Perhaps more notably, Zaidi refused to rule out another free agent addition and indicated that the team could go over the $237 million CBT threshold. (RosterResource places their payroll at $230.5 million for tax purposes.) With the team already waiting for Cobb and Robbie Ray to return from surgeries at some point during the season, and having just lost Tristan Beck to aneurysm surgery, sources told the San Francisco Chronicle that the Giants remain in the mix for Blake Snell, another Boras client.
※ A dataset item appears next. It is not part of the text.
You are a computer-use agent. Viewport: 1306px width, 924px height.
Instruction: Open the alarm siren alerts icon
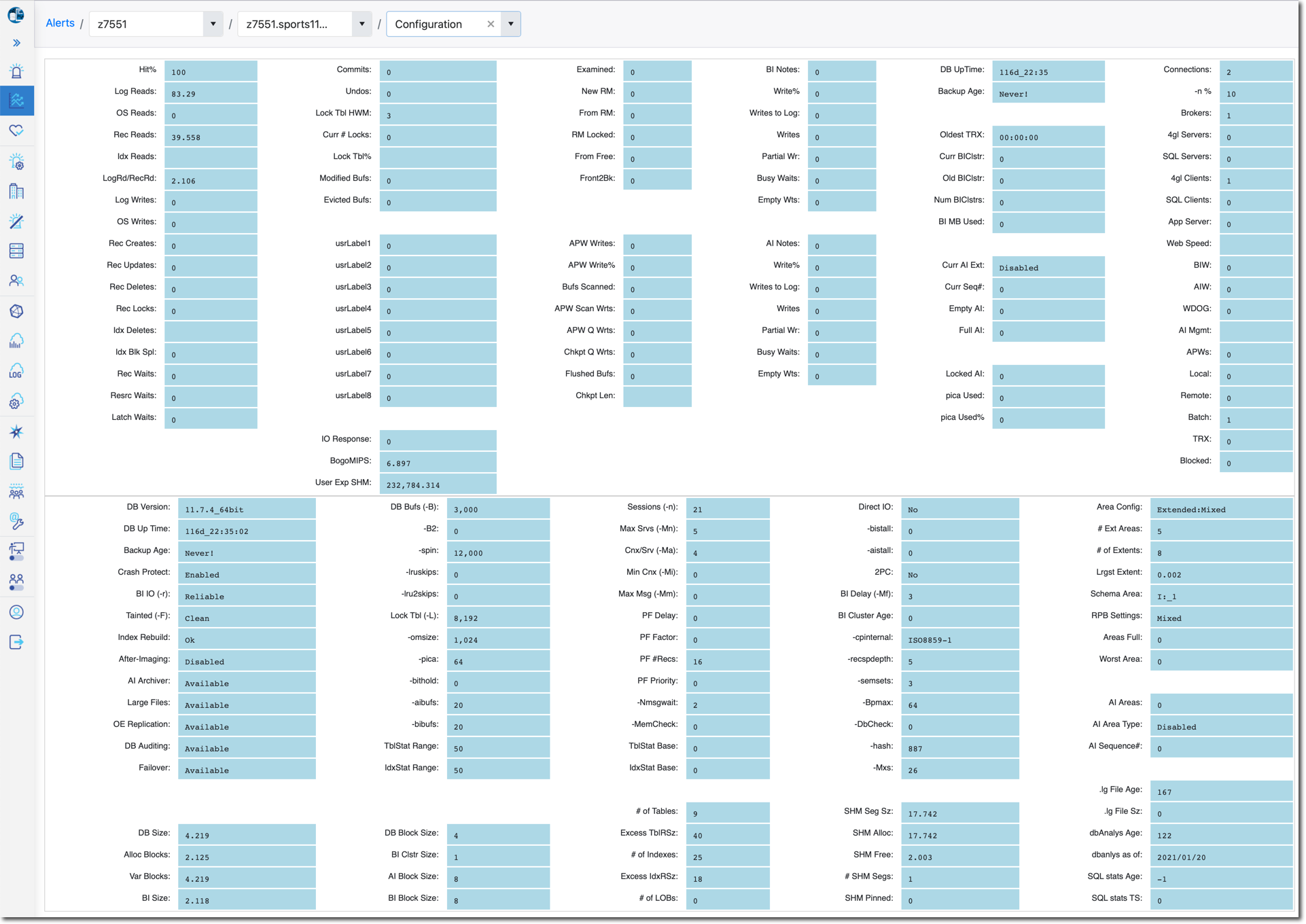(16, 71)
As for Chapman, here’s his ZiPS percentile breakdown:

ZiPS Projection Percentiles – Matt Chapman
Percentile 2B HR BA OBP SLG OPS+ WAR
95% 39 34 .295 .379 .553 151 6.4
90% 36 31 .280 .367 .532 143 6.0
80% 33 28 .269 .356 .493 132 5.2
70% 31 26 .258 .345 .474 123 4.6
60% 29 24 .249 .339 .455 117 4.2
50% 27 22 .241 .333 .438 112 3.8
40% 26 21 .235 .325 .422 105 3.3
30% 24 19 .226 .318 .405 99 2.9
20% 22 18 .216 .307 .387 93 2.5
10% 19 15 .203 .289 .361 81 1.6
5% 17 13 .188 .279 .335 72 1.0

It’s not hard to envision Chapman putting in a strong enough season to opt out, but it is worth remembering that Oracle Park particularly tends to suppress right-handed power, which is Chapman’s calling card on offense. All of which is to say that next winter, he could suffer from a similar perception problem if his counting stats don’t rebound, and so to these eyes, he’s carrying a greater share of the risk than he otherwise might have. However much this gets spun as a win-win deal like that of Bellinger, this looks like a case where Boras and his client came up short.